-- START Data provided --

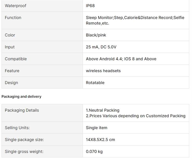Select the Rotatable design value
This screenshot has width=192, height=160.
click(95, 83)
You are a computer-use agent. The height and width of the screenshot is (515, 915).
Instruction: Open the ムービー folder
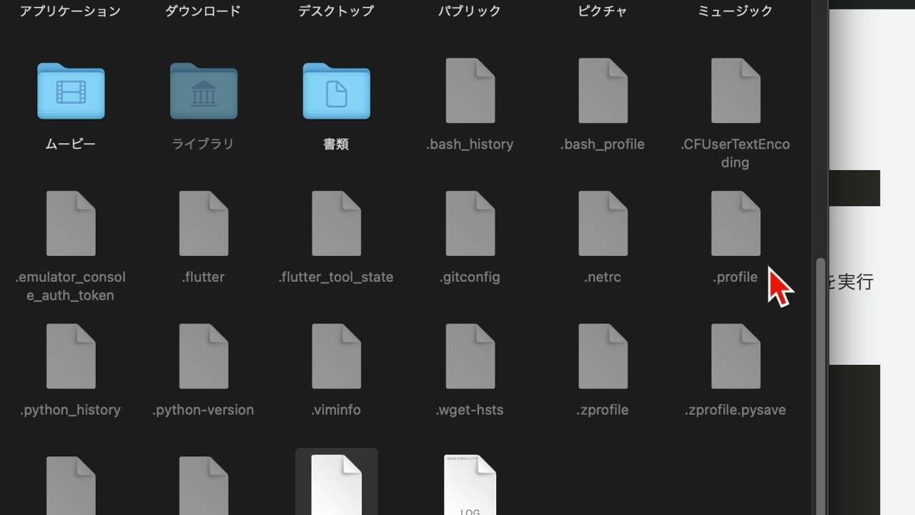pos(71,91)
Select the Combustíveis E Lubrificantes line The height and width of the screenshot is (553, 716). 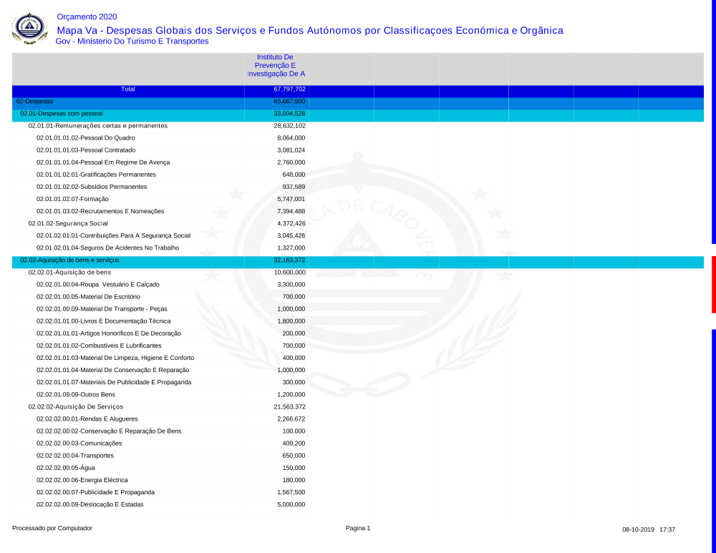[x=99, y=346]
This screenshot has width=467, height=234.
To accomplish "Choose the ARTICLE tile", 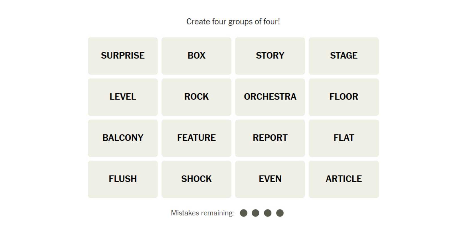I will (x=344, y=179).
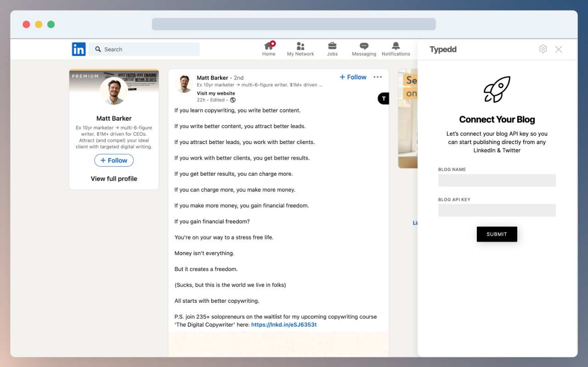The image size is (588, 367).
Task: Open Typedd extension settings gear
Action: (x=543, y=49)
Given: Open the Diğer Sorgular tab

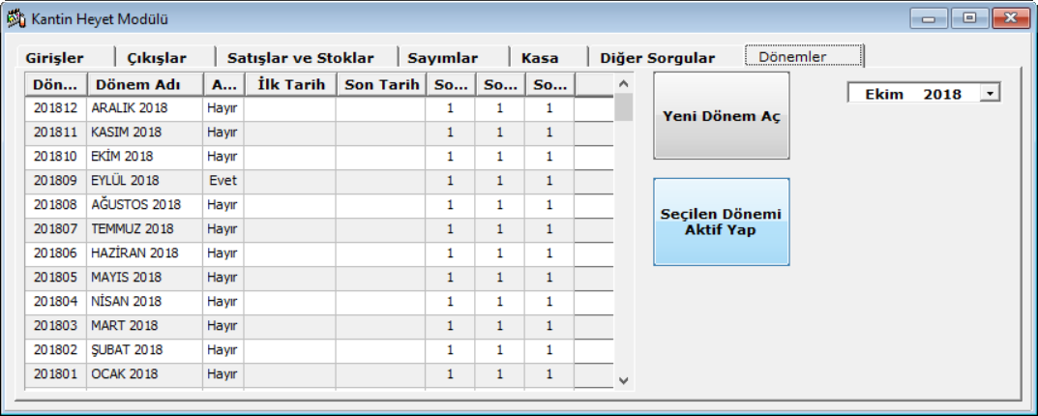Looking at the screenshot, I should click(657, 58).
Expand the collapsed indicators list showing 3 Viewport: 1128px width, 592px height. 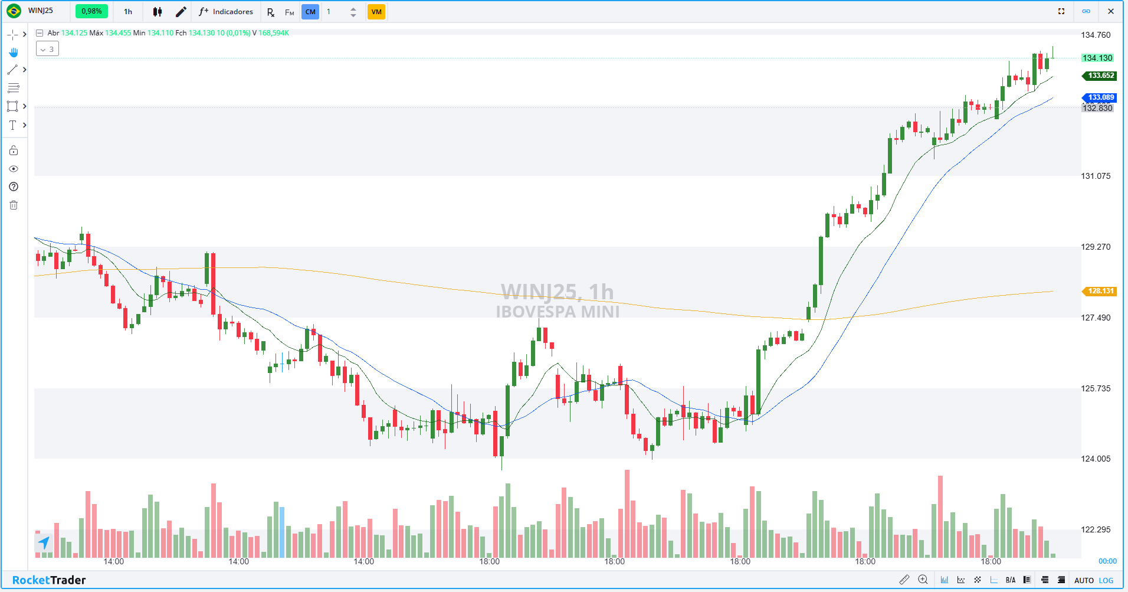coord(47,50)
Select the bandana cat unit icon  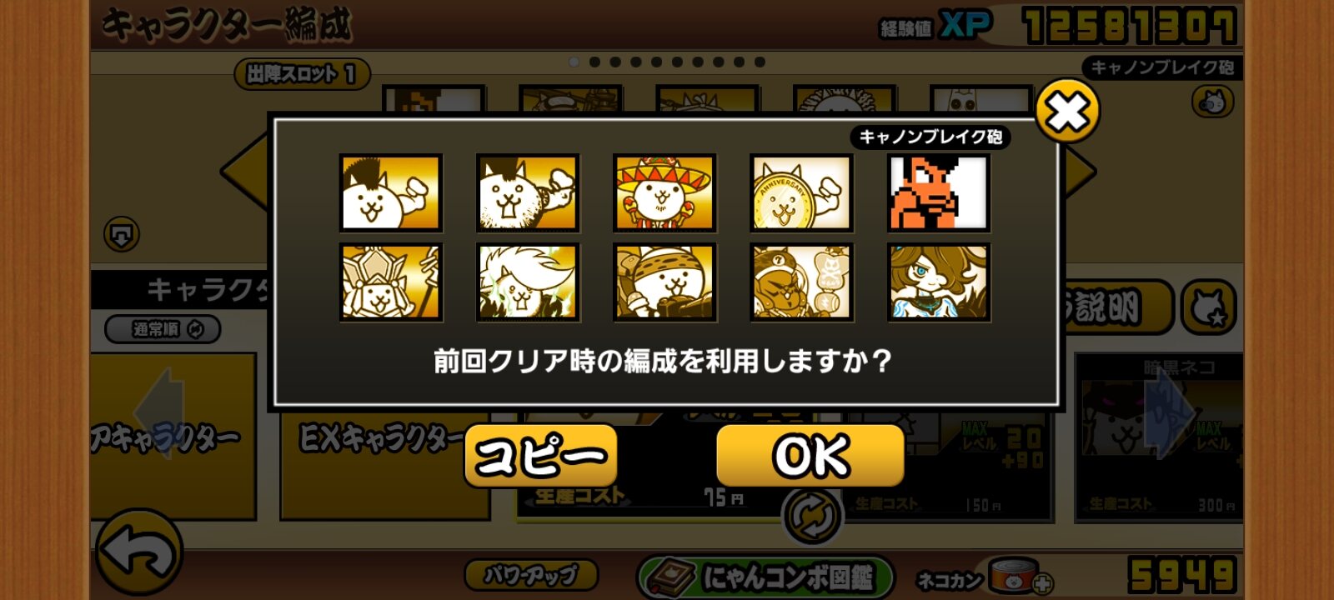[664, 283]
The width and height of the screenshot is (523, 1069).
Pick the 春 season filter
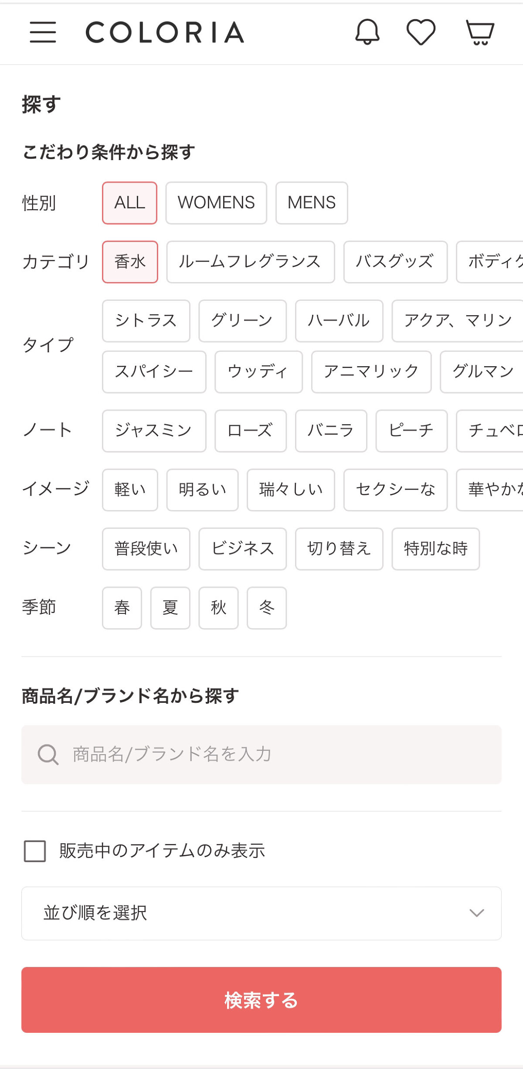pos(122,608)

-- END Data provided --

Task statement: Reproduce the lines above exactly as they appear, everything from the line containing "The width and" down through the last line. Leave the pictures out of your answer.

Full output:
The width and height of the screenshot is (523, 1069).
Pick the 春 season filter
pos(122,608)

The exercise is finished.